Fuwari · 17/09/2022 09:22

I’m in my 50’s now. Last in a long line of failed relationships ended 5 yrs ago. I decided that was it. For me relationships come with too many downsides and not enough upsides. I hadn’t realised how much I would enjoy thinking only of myself, doing only what I wanted to do. It’s bliss. I have 2 cats now and they fulfil my “affection” needs. I have friends and family for company/conversation. I don’t even really miss sex, mens expectations in that area have changed from when I was young and that’s not something I want, so happier to go without. But there are options for that aspect!

Probably the only thing that would be easier being in a couple is the fact of having two incomes instead of one. But I would want to date someone around my age and potentially retirement wouldn’t be a million miles away for the guy. And the thought of having a man under my feet all day long makes me shudder! So I’d rather just manage on my own. I earn enough for what I want/need.

Of course there are moments I feel lonely or wish I had someone to snuggle up with. But they’re fleeting and don’t last long. Overall I am very happy.

Inamess2022 · 17/09/2022 09:54

I’m getting slowly used to being single again at 42 after a long relationship/marriage which ended in divorce, then a six year relationship that basically ended in disaster (emotional abuse/ issues with blending families). So that’s basically 23 years of being and living with men..I was terrified of being single again and to some level still have that feeling but I can already see the advantages. My home feels purely like my son and I’s again, we can see what we want, do what we want when we want. Plus I am lucky as I have childfree time as my son has always had a great relationship with his dad (my ex husband). I feel like I want to take this time to find out who I am again, see my friends, focus on old and new interests and my son who is everything. My life became so bogged down with arguments, tension, working out schedules as to when his kids would stay, I don’t miss any of that at all.

Inamess2022 · 17/09/2022 10:00

Ooh plus I’m actually going “out out” tonight with friends instead of mooching in front of Netflix (which I also love but is it nice to get a bit dressed up occasionally hell yes!)

OrangeFlowersAreLovely · 17/09/2022 10:12

I'm single for life. I have been far too hurt far too much to restore any faith ever again plus I'm extremely intolerant and set in my ways so it's highly unlikely I'll find someone who fits the mould anyway. I wouldn't say I'm absolutely thrilled with it but I'm becoming more and more content with it as time goes on (almost one year in) and I do genuinely love my own company. I miss sex very occasionally but the way I view it - I'd rather go without and feel a bit frustrated three times per year than be overloaded with someone who expected me to put out three times per week.
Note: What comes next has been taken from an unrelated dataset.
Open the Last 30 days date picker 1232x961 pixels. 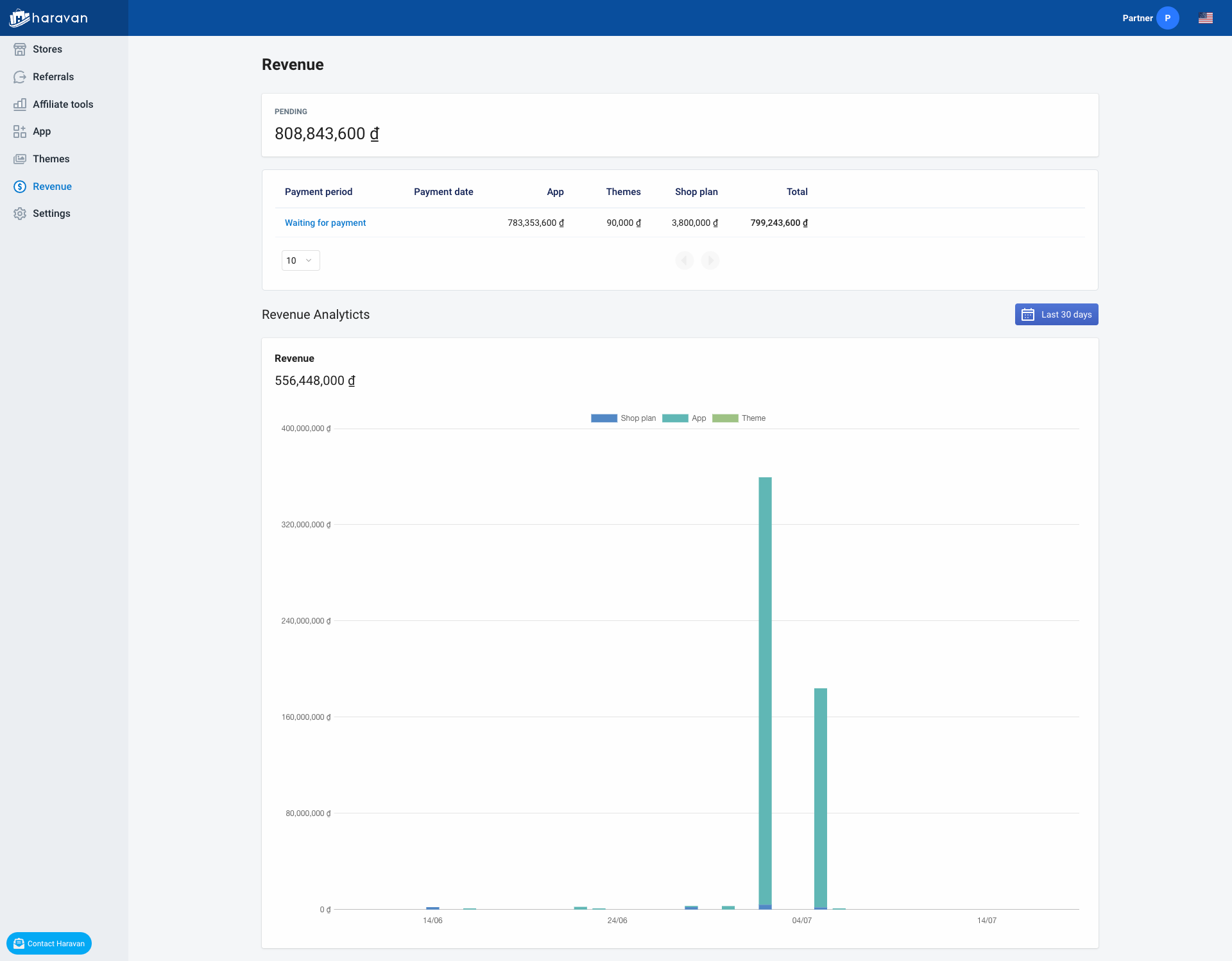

What would make it ideal for me would be to live in a world where EVERYONE was single and everyone regularly ate out, went to cinema and travelled etc alone so I don't feel like the oddball!

speakingofart · 17/09/2022 10:17

Absolutely not. Have never been in a relationship or wanted to be and I’m very happy with my life.

devildeepbluesea · 17/09/2022 10:26

SusanSHelit · 16/09/2022 23:38

All of the happiest women I know are single.

All of the happiest men are not.

Make of that what you will.

I personally have no intention of sharing my house with anyone other than my dc and my cat ever again. I'm not opposed to a partner should the right person appear in my life but they're not moving in with me.

This is exactly my experience too.

I’m single 5.5 years and very happy. I’ve had a few flings, but I have absolutely no desire to actively look for a partner. If someone I liked enough came along then great, but he’d have to be pretty special for me to compromise on my current life. He’d NEVER be special enough for me to share a house with though. Not doing that again, I like my space.

Newsinglemum58 · 17/09/2022 10:27

Thanks for all the comments. It’s fascinating reading them, and so many of them are giving me a different perspective of positivity and hope for single living.

OP posts:
sammylady37 · 17/09/2022 10:36

Personally I'd miss sex amongst other things

Being single doesn’t have to mean a lack of sex, if you’re happy to have regular friends with benefits/fuck buddies you can have very regular sex.